Sanksi terhadap bakal pasangan calon, pendukung, dan berbagai pihak yang melanggar protokol kesehatan Covid-19 dalam tahapan pemilihan kepala daerah (Pilkada) belum bisa diterapkan. Undang-undang Pilkada belum memuat sanksi yang berkaitan dengan hal tersebut. Sanksi administrasi hingga berupa diskualifikasi tidak mungkin dilakukan.
“Tidak bisa diskualifikasi kecuali aturannya dibuat. Diskualifikasi untuk pelanggaran protokol Covid-19 kalau seandainya adai di undang-undang kan pasti bisa. Tapi kalau tidak diatur undang-undang bisa jadi masalah,” kata Rahmat Bagja, anggota Badan Pengawas Pemilu (Bawaslu) dalam diskusi “Perlindungan Hak atas Kesehatan dalam Tahapan Pilkada di Masa Pandemi Covid-19” yang diadakan Komnas HAM (17/9).

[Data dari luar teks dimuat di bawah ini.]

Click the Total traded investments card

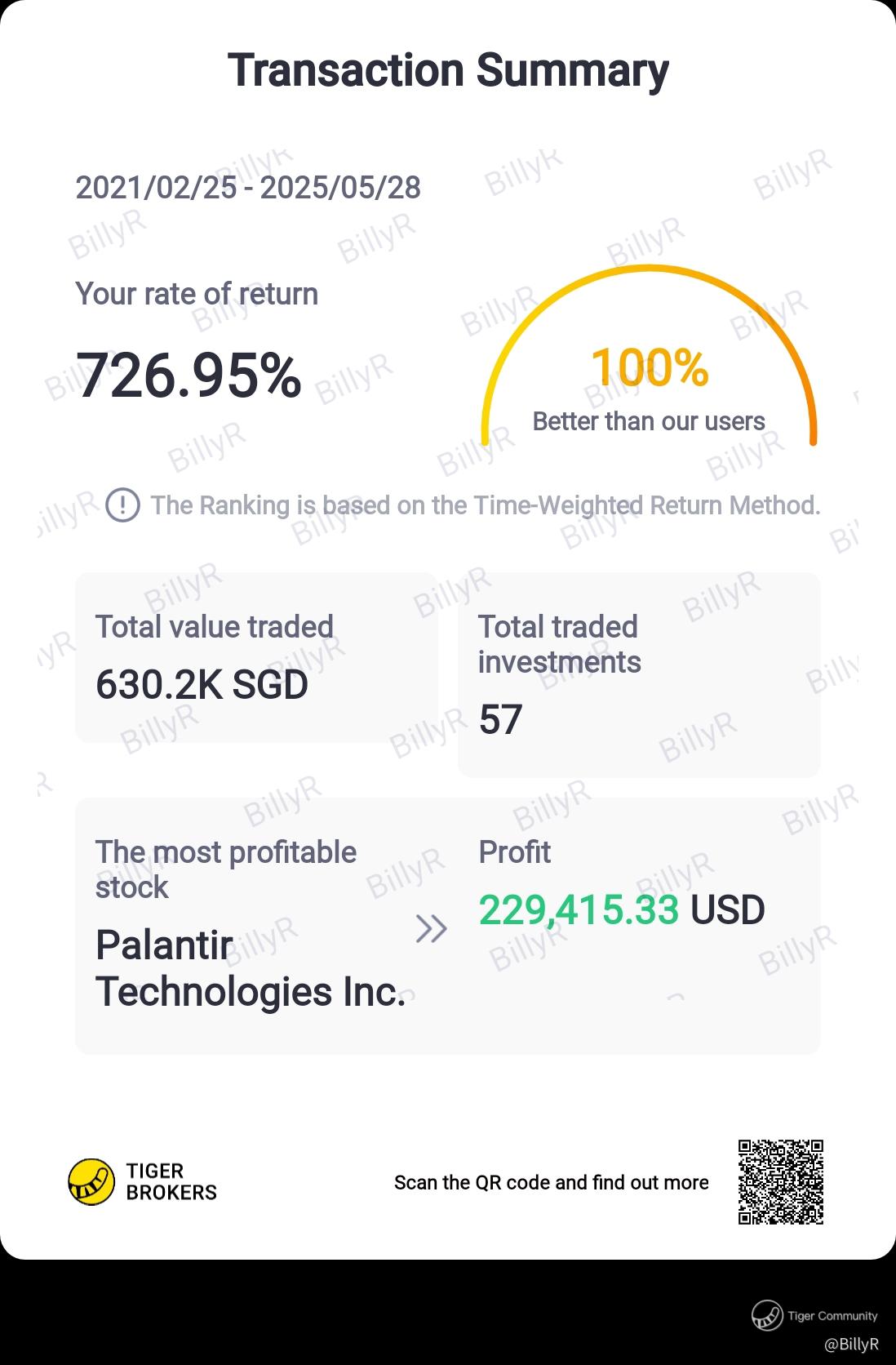coord(638,674)
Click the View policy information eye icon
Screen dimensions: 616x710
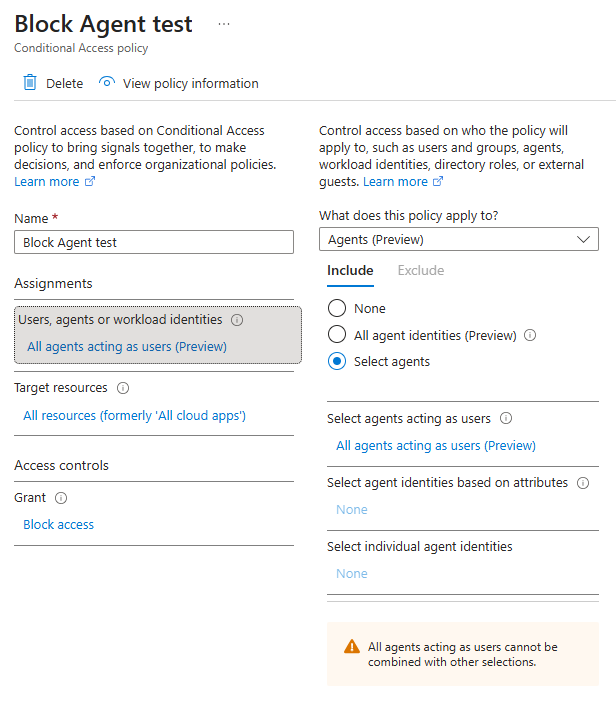107,83
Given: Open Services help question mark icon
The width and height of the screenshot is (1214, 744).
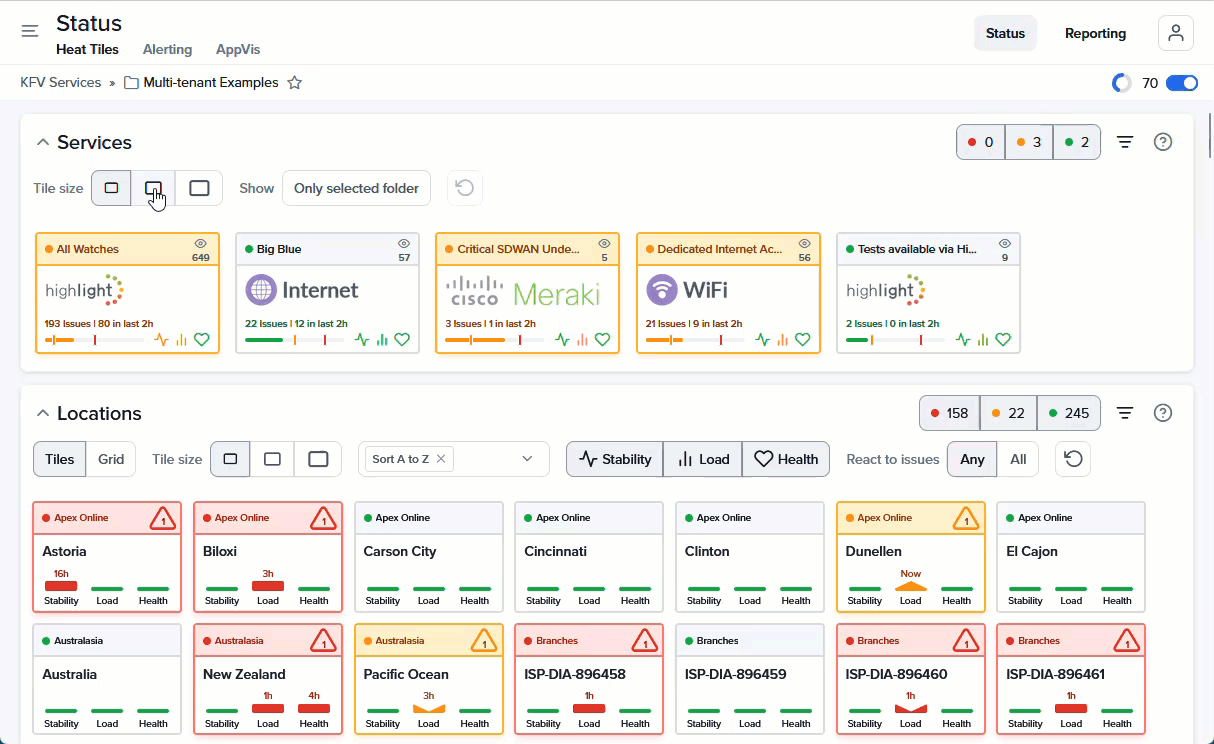Looking at the screenshot, I should 1163,142.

Dengan aturan yang ada, Bagja memaparkan, pemberian sanksi diskualifikasi harus melalui proses yang panjang. Sanksi diskualifikasi baru bisa diterapkan jika sudah ada putusan pengadilan berkekuatan tetap atas pelanggaran pidana terhadap Undang-undang Nomor 4 Tahun 1984 Tentang Wabah Penyakit Menular.

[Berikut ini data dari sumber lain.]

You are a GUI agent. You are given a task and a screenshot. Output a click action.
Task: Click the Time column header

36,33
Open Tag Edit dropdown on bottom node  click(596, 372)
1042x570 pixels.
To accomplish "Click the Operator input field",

“Diskualifikasi bisa lewat situ tapi itu porsesnya panjang,” tambah Bagja.
Titi Anggraini, Anggota Dewan Pembina Perkumpulan untuk Pemilu dan Demokrasi (Perludem), memandang sanksi yang berkaitan dengan pelanggaran protokol kesehatan Covid-19 harus diatur holistik di undang-undang. Konstruksi sanksi harus menyeluruh dan menjangkau semua aktor.
“Ruang itu tidak diatur di dalam PKPU. Ruang itu harus ada pada level undang-undang,” kata Titi dalam diskusi yang sama (17/9)

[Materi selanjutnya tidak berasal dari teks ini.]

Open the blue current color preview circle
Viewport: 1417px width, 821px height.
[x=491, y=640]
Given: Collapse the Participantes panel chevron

Respon atas pelanggaran yang dilakukan terhadap protokol kerehatan tidak bisa dianggap biasa atau dilakukan pembiaran. Sanksi yang bisa diterapkan mencakup sanksi administrasi pemilihan—dari mulai dicabut haknya untuk kampanye hingga diskualifikasi, pidana umum, maupun sanksi administrasi pemerintahan bagi petahana.
“Kalau seandainya pemerintah memang ingin Pilkada dan tidak mau ditunda. Maka pilihan logisnya revisi uu pilkada melalu dua cara—bisa dengan Perpu, bisa dengan revisi terbatas,” tegas Titi.